En el bloque opositor, el PAN perfila nuevamente a Lía Limón, quien apuesta por capitalizar su posicionamiento previo, pese a los señalamientos por confrontaciones constantes con el Gobierno capitalino y cuestionamientos por presunta omisión ante abusos policiales en colonias como Belén de las Flores. A su lado, Andrés Atayde y Liz Salgado intentan consolidar estructura, aunque sin romper del todo con la narrativa de continuidad que pesa sobre el panismo.

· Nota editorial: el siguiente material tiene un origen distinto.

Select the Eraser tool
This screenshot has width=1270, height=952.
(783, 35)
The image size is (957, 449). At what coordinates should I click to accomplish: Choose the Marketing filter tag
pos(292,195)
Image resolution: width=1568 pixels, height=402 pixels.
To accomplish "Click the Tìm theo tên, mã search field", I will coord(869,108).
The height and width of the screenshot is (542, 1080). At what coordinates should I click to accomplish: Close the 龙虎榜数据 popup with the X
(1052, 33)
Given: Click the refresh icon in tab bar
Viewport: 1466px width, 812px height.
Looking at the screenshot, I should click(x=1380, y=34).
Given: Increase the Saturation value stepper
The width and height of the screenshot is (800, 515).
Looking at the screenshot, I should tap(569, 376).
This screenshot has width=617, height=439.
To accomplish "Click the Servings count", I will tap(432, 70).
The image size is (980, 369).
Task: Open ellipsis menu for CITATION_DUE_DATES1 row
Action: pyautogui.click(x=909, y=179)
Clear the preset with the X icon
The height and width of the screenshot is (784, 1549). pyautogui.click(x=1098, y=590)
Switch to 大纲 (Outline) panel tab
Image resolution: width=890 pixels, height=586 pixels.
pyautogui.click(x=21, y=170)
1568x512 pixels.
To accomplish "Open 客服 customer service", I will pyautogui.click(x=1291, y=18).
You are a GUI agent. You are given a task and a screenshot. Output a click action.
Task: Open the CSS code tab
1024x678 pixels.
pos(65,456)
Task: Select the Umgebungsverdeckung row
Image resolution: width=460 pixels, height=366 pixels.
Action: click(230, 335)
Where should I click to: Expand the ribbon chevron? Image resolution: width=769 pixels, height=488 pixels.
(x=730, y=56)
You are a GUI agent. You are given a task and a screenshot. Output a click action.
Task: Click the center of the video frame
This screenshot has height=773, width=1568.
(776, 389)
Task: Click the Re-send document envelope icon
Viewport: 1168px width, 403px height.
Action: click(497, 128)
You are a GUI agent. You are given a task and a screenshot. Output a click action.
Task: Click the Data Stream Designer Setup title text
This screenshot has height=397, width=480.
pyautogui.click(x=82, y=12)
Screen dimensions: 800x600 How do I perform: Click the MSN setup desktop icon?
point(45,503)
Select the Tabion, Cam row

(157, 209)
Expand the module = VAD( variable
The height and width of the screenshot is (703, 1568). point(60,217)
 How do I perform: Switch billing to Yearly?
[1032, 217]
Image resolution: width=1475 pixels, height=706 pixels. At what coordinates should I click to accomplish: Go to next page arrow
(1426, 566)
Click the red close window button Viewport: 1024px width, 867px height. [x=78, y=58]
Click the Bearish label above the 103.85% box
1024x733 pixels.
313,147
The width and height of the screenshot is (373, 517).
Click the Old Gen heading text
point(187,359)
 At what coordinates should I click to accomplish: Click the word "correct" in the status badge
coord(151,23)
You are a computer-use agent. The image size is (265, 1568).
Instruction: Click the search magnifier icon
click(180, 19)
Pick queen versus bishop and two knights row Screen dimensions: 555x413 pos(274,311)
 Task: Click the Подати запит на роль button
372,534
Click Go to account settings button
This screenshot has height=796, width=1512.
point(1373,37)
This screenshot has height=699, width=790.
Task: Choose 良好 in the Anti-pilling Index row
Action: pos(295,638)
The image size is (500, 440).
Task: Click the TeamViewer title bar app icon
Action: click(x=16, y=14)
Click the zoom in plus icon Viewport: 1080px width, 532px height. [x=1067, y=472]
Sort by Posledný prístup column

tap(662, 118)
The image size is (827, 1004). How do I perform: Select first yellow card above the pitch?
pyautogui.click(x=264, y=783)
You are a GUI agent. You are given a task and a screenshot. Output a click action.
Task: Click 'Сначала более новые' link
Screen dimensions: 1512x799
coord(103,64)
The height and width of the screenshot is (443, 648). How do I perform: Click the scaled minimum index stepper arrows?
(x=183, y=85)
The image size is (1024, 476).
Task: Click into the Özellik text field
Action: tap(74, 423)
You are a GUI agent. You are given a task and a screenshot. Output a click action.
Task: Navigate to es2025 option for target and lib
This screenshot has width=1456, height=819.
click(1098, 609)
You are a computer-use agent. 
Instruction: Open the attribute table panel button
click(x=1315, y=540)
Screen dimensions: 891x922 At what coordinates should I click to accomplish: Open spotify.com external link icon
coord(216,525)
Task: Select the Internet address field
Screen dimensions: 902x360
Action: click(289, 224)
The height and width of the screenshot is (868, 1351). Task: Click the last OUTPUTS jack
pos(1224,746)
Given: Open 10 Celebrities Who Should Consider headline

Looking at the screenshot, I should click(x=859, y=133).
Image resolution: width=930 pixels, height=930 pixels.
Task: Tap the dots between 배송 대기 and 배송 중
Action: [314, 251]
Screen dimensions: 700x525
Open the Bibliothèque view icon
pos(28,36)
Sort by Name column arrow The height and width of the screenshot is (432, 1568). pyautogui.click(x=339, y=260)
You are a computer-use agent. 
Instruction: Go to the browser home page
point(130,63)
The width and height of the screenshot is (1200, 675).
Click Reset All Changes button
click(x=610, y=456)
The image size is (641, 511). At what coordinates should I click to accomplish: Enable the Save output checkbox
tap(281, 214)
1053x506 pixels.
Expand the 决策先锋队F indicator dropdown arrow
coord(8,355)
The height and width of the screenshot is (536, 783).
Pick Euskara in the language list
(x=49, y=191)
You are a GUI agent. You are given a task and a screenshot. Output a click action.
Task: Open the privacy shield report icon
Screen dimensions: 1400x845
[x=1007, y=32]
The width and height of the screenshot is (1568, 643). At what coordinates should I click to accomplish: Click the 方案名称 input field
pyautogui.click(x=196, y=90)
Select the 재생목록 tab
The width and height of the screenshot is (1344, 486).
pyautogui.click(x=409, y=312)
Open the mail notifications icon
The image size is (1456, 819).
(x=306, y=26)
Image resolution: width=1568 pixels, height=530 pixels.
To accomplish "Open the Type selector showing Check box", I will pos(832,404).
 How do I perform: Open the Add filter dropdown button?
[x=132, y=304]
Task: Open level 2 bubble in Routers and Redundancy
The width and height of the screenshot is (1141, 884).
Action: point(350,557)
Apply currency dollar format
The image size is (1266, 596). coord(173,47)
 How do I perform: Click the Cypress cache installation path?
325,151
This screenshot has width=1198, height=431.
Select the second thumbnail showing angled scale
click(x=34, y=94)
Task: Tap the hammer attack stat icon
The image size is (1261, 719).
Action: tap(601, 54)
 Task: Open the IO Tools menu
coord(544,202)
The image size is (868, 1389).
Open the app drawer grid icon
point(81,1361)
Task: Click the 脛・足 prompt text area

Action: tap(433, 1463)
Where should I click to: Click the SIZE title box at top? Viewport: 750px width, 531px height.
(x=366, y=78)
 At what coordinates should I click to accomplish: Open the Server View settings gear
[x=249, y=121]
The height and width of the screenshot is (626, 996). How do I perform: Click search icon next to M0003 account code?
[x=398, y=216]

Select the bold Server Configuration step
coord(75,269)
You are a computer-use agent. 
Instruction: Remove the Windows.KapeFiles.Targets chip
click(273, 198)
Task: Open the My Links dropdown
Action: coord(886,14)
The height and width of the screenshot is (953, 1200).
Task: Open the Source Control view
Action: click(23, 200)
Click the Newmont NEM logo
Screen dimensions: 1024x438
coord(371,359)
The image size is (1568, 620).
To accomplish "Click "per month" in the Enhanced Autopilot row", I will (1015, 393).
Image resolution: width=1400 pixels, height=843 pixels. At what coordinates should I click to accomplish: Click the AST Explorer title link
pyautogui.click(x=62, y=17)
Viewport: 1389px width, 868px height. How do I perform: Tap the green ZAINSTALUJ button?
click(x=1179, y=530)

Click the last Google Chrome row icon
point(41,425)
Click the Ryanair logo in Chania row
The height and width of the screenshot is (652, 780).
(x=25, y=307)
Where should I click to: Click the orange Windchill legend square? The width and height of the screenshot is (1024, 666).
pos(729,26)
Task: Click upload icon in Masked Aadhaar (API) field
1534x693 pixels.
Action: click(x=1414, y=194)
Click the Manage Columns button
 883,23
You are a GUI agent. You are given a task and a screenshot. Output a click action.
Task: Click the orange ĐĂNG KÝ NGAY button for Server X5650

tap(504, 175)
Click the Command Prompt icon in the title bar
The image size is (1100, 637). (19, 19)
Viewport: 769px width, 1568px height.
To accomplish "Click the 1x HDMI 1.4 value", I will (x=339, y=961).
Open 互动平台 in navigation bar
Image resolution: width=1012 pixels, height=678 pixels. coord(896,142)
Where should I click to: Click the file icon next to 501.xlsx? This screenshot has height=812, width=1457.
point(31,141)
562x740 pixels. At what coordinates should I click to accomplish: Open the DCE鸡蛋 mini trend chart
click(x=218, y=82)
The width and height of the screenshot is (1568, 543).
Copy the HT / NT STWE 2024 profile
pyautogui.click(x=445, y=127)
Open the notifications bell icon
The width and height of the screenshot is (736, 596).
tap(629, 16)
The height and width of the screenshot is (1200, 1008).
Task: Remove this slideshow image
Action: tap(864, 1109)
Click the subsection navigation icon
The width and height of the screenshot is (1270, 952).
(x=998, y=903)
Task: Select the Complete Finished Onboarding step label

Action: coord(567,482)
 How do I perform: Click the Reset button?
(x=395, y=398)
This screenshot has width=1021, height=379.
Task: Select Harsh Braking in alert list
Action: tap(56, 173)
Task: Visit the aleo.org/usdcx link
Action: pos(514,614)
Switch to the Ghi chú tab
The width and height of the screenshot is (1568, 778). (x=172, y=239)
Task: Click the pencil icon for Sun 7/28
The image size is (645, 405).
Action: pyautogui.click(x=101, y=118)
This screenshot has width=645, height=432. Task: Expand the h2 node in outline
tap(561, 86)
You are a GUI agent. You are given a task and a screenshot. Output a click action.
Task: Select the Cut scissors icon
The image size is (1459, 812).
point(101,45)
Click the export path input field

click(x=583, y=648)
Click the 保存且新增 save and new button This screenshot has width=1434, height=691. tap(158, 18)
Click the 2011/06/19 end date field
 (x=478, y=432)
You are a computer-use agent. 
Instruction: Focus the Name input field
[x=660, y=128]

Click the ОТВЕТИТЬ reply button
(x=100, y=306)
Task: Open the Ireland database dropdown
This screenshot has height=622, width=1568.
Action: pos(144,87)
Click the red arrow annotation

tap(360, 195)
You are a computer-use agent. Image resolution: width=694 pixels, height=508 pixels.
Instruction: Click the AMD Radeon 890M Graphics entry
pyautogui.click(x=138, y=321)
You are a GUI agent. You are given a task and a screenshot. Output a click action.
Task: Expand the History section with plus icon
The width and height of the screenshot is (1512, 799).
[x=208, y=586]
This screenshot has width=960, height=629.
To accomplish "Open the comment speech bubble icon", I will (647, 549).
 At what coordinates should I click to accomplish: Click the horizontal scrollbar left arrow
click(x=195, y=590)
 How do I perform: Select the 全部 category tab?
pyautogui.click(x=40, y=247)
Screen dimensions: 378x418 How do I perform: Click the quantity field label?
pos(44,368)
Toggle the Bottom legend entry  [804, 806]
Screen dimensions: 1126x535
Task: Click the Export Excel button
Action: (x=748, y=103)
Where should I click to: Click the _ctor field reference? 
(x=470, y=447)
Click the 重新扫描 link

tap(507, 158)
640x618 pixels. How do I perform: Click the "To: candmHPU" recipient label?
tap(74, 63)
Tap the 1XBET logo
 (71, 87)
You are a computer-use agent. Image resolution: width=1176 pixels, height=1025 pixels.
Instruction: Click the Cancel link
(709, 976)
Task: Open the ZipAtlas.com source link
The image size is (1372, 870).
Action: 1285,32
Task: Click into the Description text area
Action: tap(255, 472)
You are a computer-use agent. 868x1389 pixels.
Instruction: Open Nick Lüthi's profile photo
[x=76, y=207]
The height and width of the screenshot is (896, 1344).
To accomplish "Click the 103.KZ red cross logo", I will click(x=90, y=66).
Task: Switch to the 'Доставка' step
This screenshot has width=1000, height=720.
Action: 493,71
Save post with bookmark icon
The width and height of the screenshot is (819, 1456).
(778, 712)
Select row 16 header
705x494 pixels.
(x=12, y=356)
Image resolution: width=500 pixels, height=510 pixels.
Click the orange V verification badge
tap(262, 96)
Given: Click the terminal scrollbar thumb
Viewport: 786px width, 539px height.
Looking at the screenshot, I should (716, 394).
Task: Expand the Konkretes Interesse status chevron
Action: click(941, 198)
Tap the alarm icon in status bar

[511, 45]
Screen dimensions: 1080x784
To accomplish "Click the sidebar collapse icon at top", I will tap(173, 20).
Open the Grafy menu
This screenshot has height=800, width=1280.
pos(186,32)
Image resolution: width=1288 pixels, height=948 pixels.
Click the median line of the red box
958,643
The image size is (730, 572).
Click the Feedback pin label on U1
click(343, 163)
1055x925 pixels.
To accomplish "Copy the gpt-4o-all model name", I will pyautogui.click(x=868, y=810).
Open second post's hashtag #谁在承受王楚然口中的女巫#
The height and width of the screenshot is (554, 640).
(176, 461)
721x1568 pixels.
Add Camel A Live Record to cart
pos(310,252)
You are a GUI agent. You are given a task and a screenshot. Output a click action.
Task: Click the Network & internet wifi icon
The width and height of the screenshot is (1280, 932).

El PRI, por su parte, navega con bajo perfil. Nayeli Mata Sánchez y Julio Arriaga Luna representan esfuerzos aislados de un partido que enfrenta el riesgo real de perder relevancia territorial en la demarcación, sin lograr conectar con nuevas generaciones.
En Morena, el foco está en el desgaste de Javier López Casarín. Su administración arrastra el impacto del señalamiento del INE por presunto rebase de topes de campaña en 2024, además de acusaciones recientes sobre vigilancia a opositores. A ello se suma un factor clave: su limitada presencia territorial, lo que podría convertirse en un obstáculo determinante para buscar la reelección.
Este escenario ha abierto espacio para Valentina Batres, quien crece en sondeos internos y se posiciona como figura competitiva, aunque enfrenta críticas por presunto nepotismo. En paralelo, Karina Briceño intenta colocarse como opción de conciliación dentro del partido.
En contraste, comienzan a tomar fuerza perfiles independientes como Leticia Robles, cuya experiencia territorial y capacidad de negociación la colocan como una posible “candidata bisagra” en una elección que, hasta ahora, se perfila más definida por el desgaste que por la propuesta.
Y finalmente, Movimiento Ciudadano apuesta por Alejandro Barrales, quien busca proyectarse como relevo generacional, pero carga con el lastre de vínculos políticos tradicionales que dificultan su narrativa de renovación.